ETHNOPHARMACOLOGICAL RELEVANCE: Artemisia asiatica Nakai (Compositae) is a representative herbal plant used to treat infection and inflammatory diseases. Although Artemisia asiatica is reported to have immunopharmacological activities, the mechanisms of these activities and the effectiveness of Artemisia asiatica preparations in use are not known. MATERIALS AND METHODS: To evaluate the anti-inflammatory activities of Artemisia asiatica ethanol extract (Aa-EE), we assayed nitric oxide (NO), tumor necrosis factor (TNF)-α, and prostaglandin E2 (PGE2) in macrophages and measured the extent of tissue injury in a model of gastric ulcer induced in mice by treatment with HCl in EtOH. Putative enzymatic mediators of Aa-EE activities were identified by nuclear fractionation, reporter gene assay, immunoprecipitation, immunoblotting, and kinase assay.
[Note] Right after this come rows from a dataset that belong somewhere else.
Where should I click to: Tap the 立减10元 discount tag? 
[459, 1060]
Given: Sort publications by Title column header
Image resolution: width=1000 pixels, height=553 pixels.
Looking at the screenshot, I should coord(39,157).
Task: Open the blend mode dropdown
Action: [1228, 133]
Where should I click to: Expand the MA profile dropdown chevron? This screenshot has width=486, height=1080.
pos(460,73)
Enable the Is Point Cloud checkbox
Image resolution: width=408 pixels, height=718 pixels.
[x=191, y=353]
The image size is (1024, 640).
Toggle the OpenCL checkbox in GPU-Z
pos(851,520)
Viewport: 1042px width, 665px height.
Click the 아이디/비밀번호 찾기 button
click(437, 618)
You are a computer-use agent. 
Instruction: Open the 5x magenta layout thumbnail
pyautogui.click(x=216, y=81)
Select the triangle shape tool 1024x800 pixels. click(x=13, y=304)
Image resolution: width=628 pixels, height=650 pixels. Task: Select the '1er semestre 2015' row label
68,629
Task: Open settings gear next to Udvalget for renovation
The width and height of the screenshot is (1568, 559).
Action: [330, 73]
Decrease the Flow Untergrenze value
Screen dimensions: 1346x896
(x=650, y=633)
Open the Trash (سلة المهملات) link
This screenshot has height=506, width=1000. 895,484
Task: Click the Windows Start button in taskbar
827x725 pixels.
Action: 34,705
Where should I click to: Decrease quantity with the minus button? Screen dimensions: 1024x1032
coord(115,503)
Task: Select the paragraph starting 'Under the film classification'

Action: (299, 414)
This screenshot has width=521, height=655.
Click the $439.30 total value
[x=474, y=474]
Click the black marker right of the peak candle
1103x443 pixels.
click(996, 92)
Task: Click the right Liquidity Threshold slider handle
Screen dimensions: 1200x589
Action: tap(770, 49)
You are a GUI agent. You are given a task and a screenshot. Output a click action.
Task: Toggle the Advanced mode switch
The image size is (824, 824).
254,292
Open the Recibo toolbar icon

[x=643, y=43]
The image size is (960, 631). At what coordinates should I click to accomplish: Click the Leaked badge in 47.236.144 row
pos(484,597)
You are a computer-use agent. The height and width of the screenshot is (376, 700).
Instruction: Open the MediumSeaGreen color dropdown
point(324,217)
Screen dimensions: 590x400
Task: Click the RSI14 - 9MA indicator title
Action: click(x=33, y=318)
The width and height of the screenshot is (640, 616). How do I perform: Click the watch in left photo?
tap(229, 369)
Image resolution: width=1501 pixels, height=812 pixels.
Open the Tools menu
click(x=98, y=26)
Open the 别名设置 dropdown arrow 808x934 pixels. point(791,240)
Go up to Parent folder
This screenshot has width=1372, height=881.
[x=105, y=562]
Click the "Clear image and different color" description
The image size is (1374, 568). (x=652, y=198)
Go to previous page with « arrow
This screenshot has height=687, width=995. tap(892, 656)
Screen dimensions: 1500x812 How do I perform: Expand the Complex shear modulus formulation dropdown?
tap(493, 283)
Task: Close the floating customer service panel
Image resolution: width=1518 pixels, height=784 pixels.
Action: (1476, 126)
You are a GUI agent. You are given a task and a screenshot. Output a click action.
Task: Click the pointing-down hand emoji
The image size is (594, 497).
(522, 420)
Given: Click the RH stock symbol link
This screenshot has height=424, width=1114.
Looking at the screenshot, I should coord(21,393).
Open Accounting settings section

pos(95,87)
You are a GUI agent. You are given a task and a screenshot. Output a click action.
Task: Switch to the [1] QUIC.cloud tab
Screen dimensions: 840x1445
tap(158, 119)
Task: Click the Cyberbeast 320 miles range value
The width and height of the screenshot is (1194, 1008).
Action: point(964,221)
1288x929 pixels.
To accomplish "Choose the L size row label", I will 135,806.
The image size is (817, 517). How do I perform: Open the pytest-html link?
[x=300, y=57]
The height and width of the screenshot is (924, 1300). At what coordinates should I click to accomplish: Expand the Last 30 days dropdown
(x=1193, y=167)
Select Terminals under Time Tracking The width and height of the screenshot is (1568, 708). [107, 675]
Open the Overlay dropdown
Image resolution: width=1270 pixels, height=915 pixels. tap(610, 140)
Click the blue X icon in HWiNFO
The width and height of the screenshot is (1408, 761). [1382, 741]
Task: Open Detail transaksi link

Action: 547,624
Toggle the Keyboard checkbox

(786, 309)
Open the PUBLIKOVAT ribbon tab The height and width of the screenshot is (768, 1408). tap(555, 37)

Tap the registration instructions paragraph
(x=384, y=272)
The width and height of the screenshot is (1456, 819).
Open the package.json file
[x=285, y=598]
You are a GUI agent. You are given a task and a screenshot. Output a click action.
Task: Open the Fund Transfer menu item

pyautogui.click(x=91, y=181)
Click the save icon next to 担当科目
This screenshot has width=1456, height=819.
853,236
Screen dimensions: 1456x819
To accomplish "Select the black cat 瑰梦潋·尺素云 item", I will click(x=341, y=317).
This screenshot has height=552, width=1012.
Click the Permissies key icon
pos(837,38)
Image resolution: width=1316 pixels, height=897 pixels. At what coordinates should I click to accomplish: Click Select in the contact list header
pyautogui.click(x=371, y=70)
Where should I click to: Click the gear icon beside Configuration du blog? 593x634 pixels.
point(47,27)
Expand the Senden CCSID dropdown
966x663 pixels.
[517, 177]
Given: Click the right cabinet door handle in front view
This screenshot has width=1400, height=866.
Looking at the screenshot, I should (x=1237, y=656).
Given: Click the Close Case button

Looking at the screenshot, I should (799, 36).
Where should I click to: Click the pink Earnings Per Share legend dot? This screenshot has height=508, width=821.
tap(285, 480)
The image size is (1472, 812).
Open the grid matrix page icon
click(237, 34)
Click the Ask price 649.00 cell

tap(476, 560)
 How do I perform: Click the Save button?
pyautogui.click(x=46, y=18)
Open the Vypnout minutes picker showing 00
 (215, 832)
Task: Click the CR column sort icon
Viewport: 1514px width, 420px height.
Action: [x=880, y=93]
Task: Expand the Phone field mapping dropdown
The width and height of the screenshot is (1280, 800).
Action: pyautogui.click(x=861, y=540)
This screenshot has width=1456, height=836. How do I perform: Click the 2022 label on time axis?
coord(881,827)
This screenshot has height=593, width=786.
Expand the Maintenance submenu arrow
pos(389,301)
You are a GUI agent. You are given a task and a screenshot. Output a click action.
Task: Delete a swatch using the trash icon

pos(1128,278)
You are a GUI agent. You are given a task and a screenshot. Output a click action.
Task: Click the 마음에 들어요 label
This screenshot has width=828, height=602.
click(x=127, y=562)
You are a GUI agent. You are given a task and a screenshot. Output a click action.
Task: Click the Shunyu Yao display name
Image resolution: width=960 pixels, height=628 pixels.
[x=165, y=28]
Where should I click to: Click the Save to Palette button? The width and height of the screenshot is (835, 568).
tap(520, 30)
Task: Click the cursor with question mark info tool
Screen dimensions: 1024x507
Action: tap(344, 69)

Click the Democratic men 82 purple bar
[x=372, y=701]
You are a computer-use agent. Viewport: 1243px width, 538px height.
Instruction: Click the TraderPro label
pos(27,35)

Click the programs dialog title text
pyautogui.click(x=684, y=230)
Active compound in Aa-EE was identified using HPLC. RESULTS: Treatment of RAW264.7 cells and peritoneal macrophages with Aa-EE suppressed the production of NO, PGE2, and TNF-α in response to lipopolysaccharide (LPS) and induced heme oxygenase-1 expression. The Aa-EE also ameliorated symptoms of gastric ulcer in HCl/EtOH-treated mice. These effects were associated with the inhibition of nuclear translocation of nuclear factor (NF)-κB and activator protein (AP)-1, implying that the anti-inflammatory action of the Aa-EE occurred through transcriptional inhibition. The upstream regulatory signals Syk and Src for translocation of NF-κB and TRAF6 for AP-1 were identified as targets of this effect. Analysis of Aa-EE by HPLC revealed the presence of luteolin, known to inhibit NO and PGE2 activity. CONCLUSION: The anti-inflammatory activities attributed to Artemisia asiatica Nakai in traditional medicine may be mediated by luteolin through inhibition of Src/Syk/NF-κB and TRAF6/JNK/AP-1 signaling pathways.